**What to produce:**
Exclude any images and output the remaining records exactly.

**Records for this exercise:**
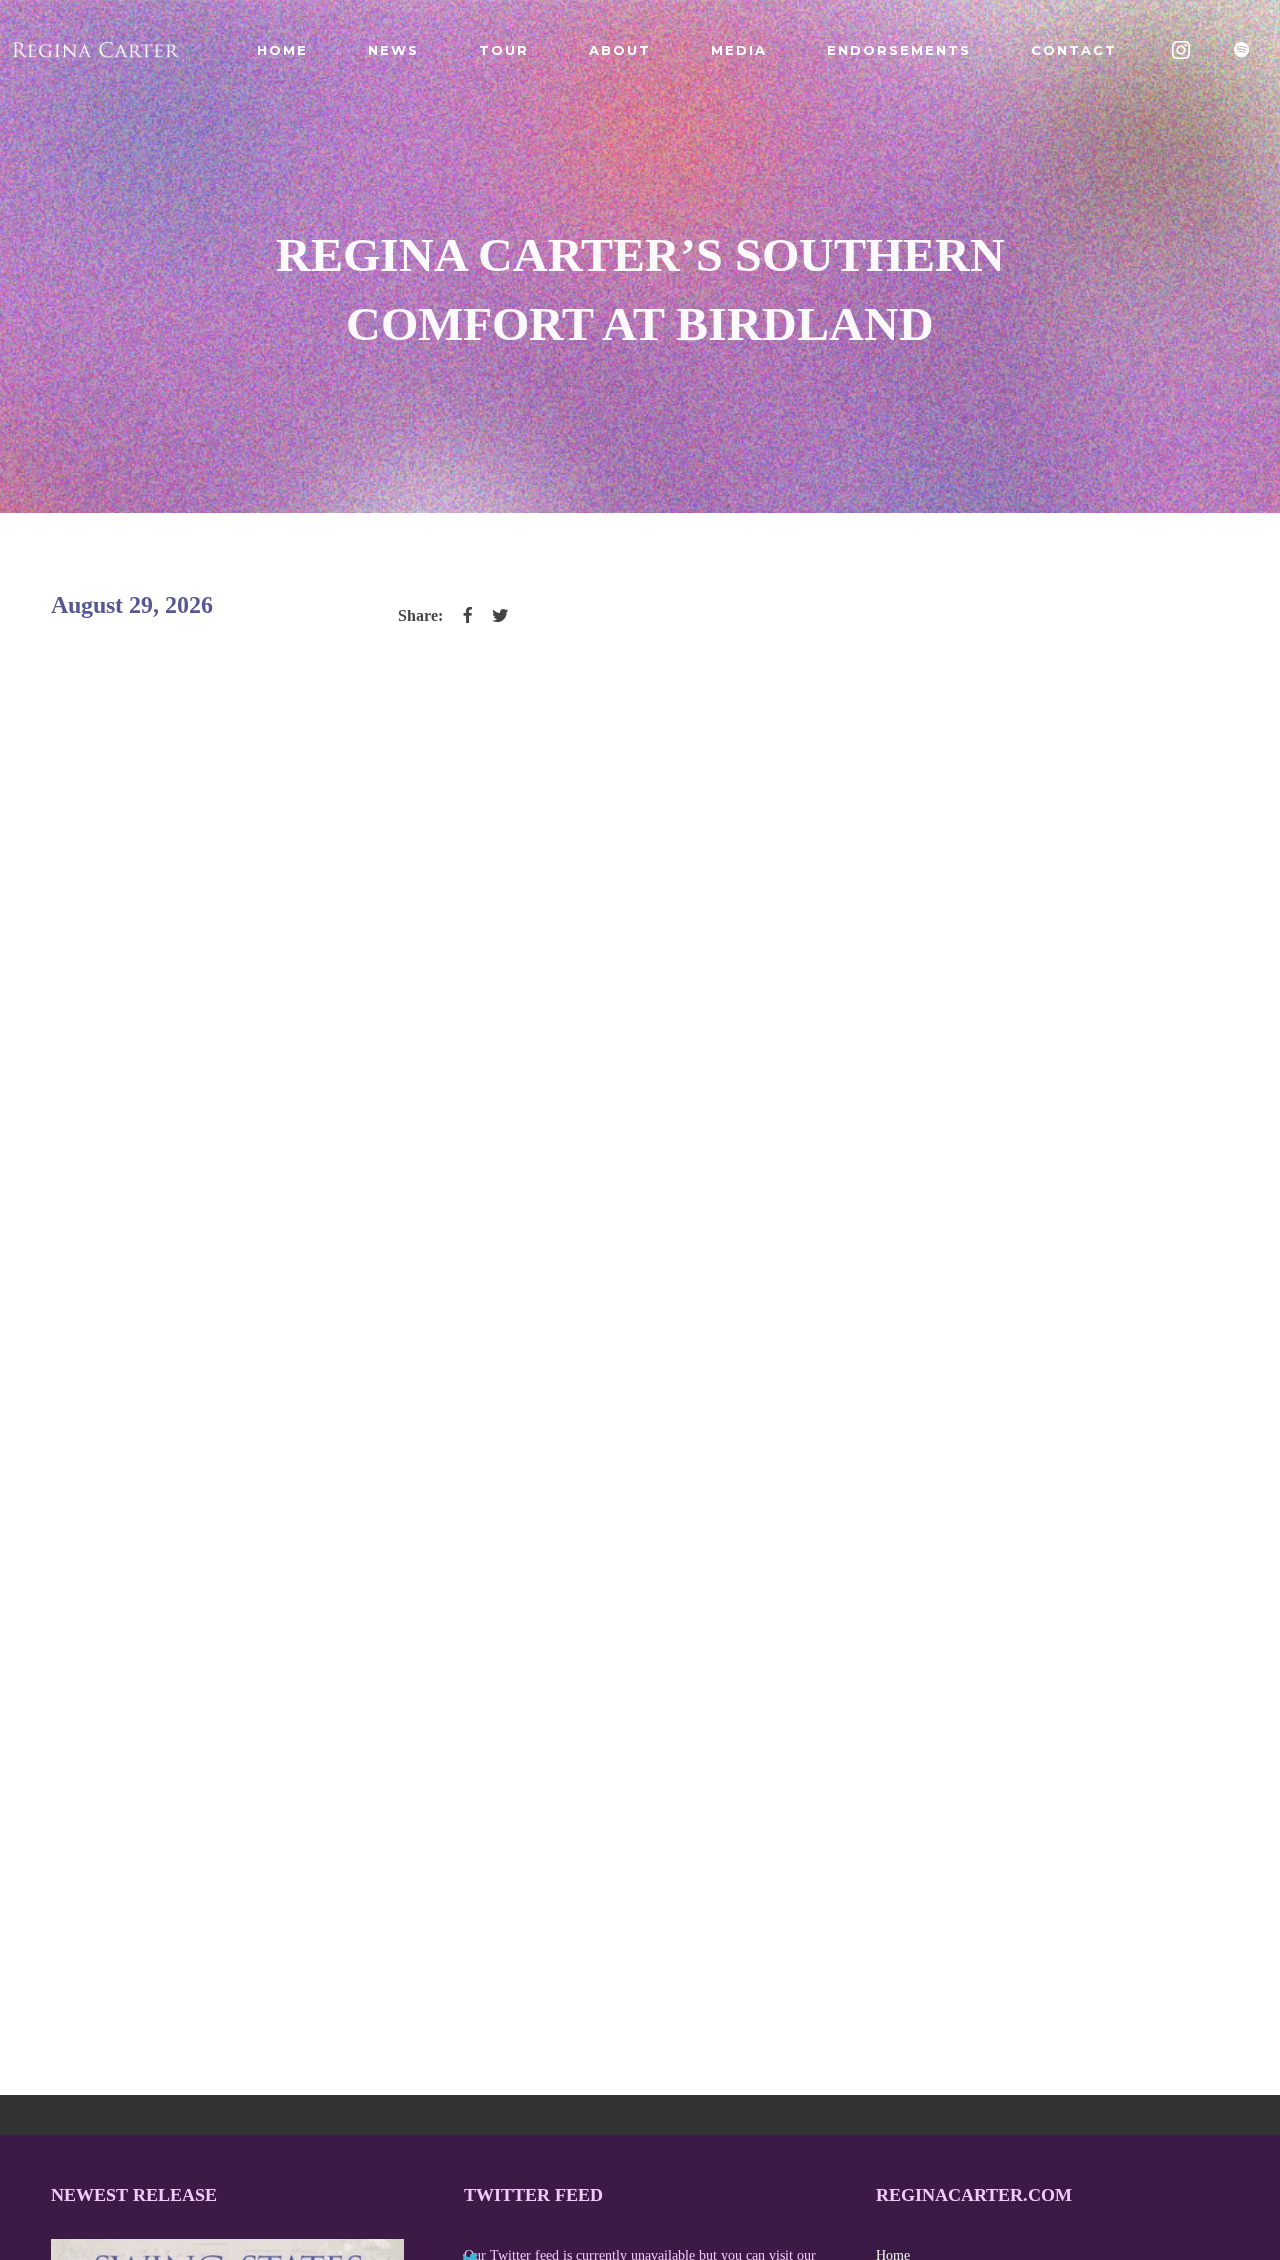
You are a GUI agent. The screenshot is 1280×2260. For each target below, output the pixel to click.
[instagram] (1182, 50)
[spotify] (1242, 50)
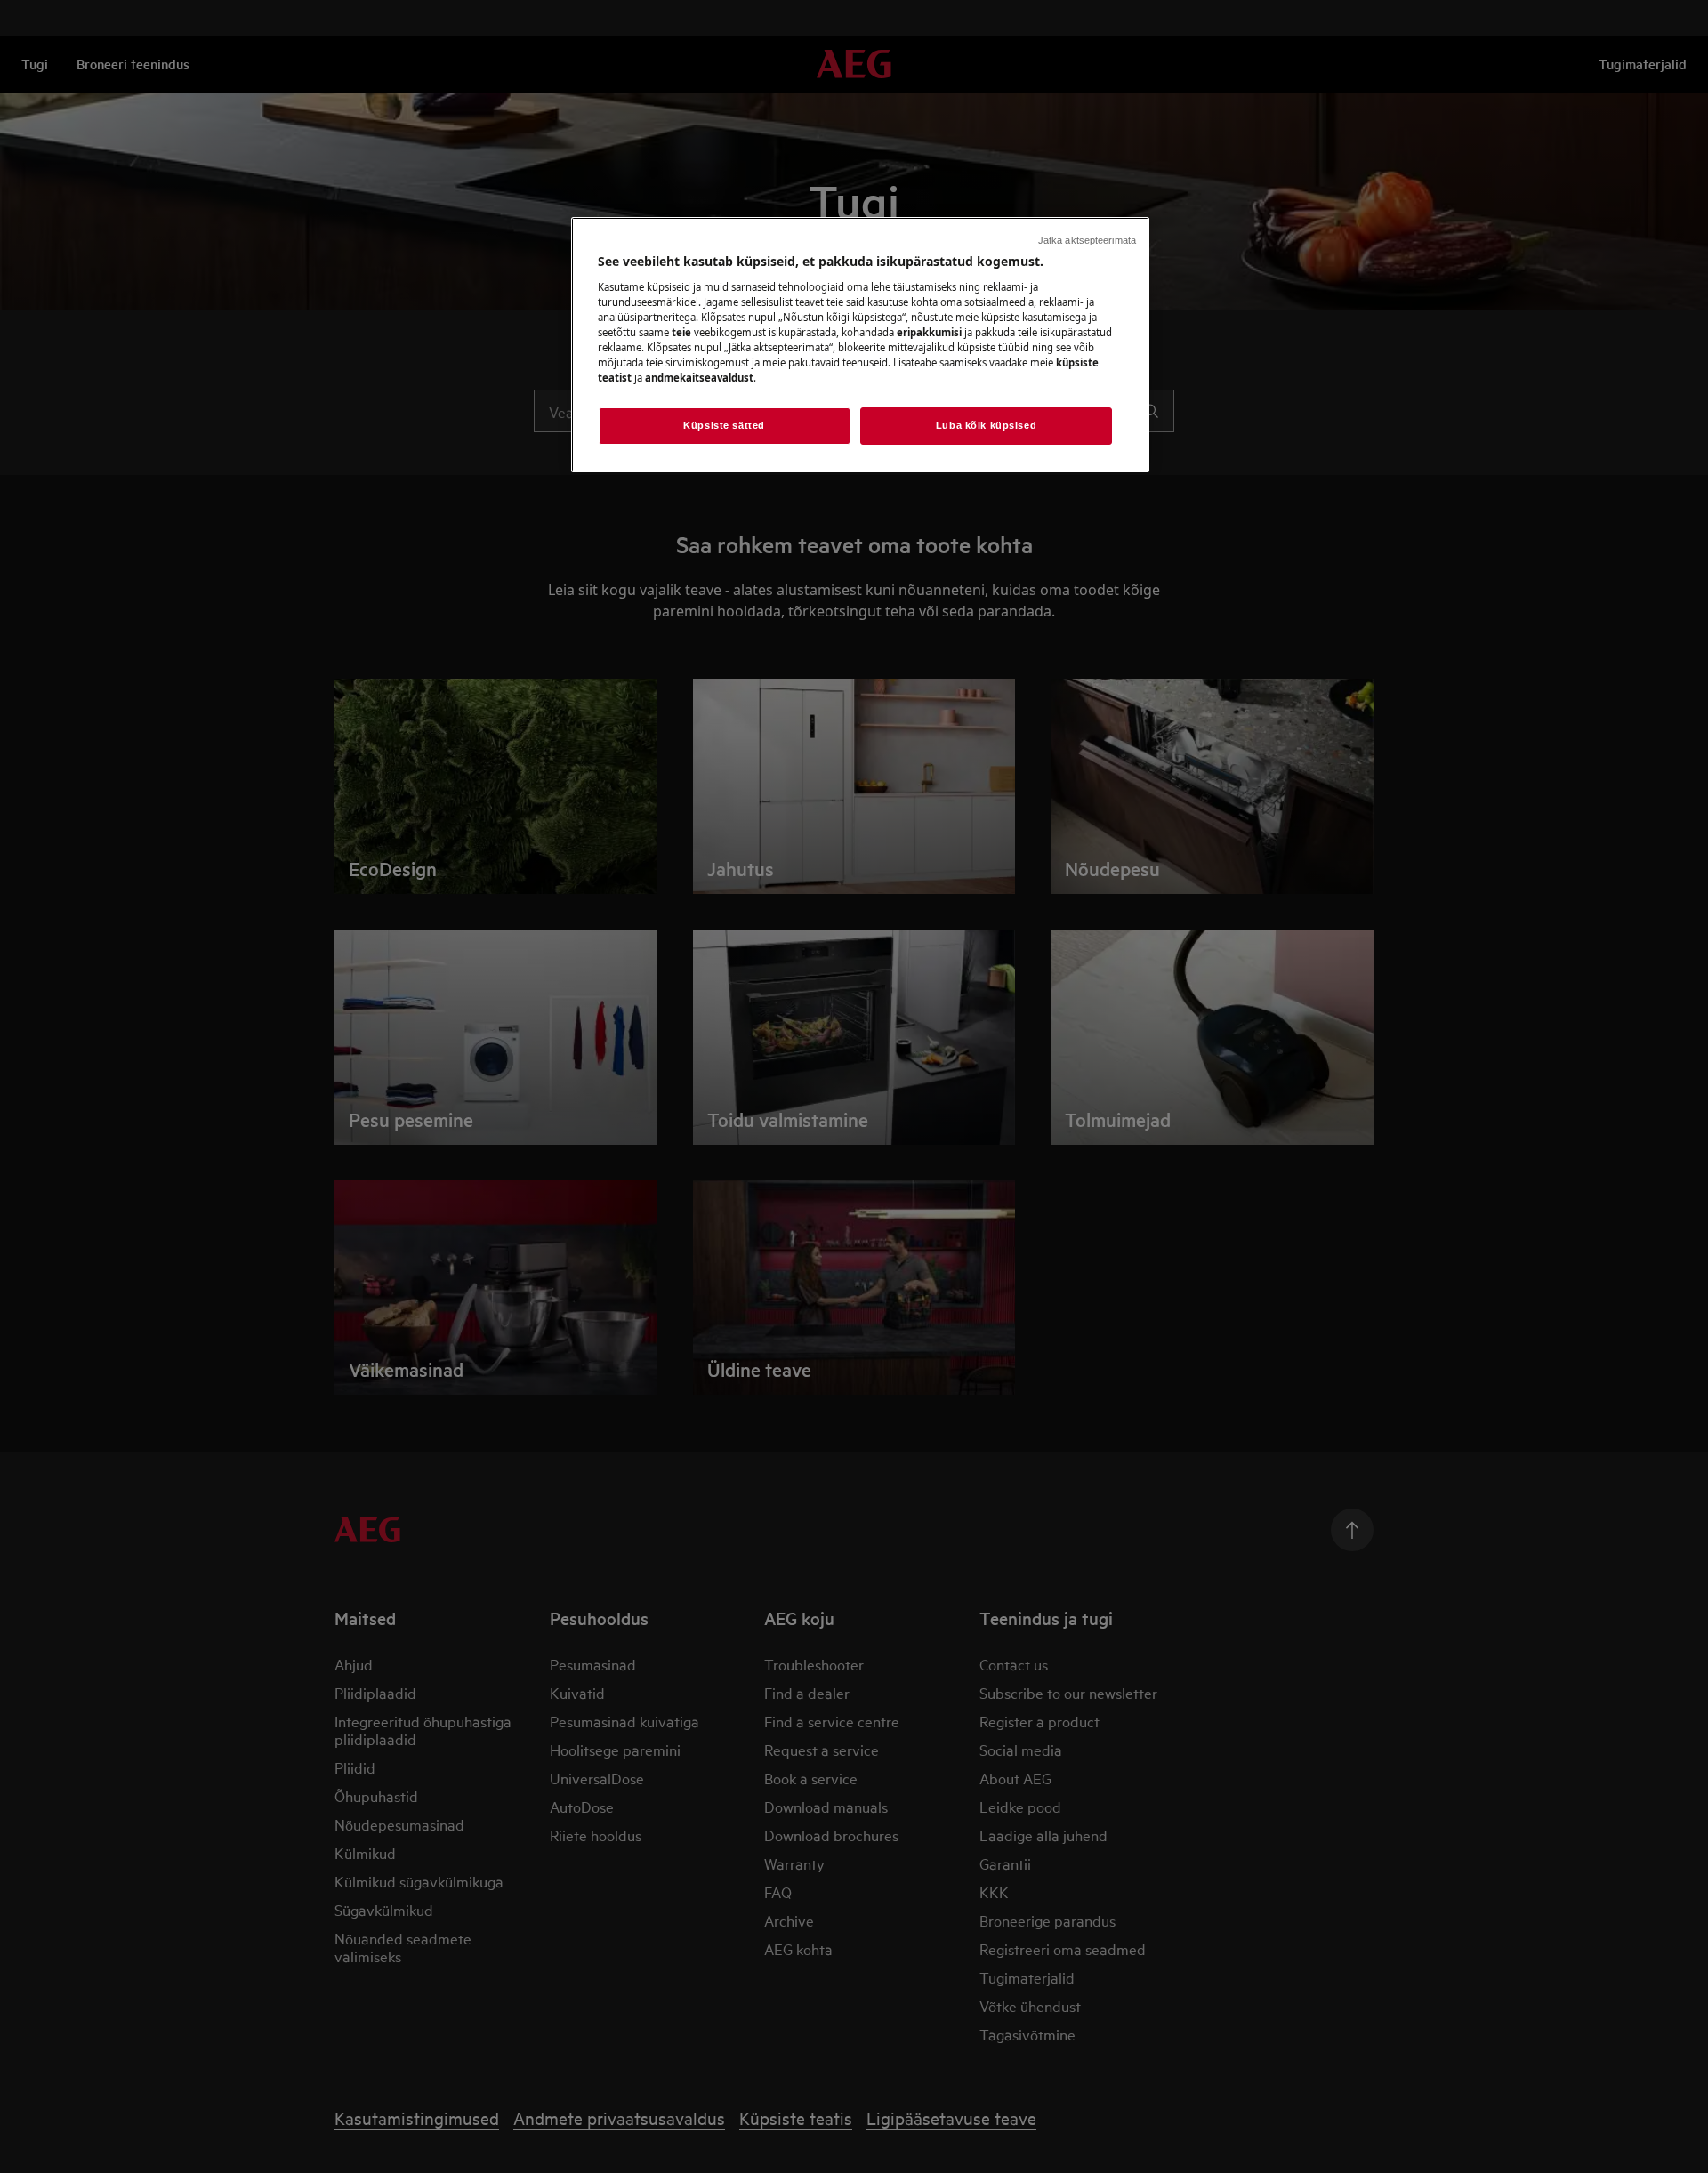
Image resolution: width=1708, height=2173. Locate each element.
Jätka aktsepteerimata (1087, 240)
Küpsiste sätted (724, 425)
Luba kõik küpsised (986, 425)
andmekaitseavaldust (699, 377)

**Exercise solution:**
You are a GUI agent. The screenshot is 1280×2260. For each target below, output the pixel to click.
[instagram] (1182, 50)
[spotify] (1242, 50)
Image resolution: width=1708, height=2173. Locate each element.
Jätka aktsepteerimata (1087, 240)
Küpsiste sätted (724, 425)
Luba kõik küpsised (986, 425)
andmekaitseavaldust (699, 377)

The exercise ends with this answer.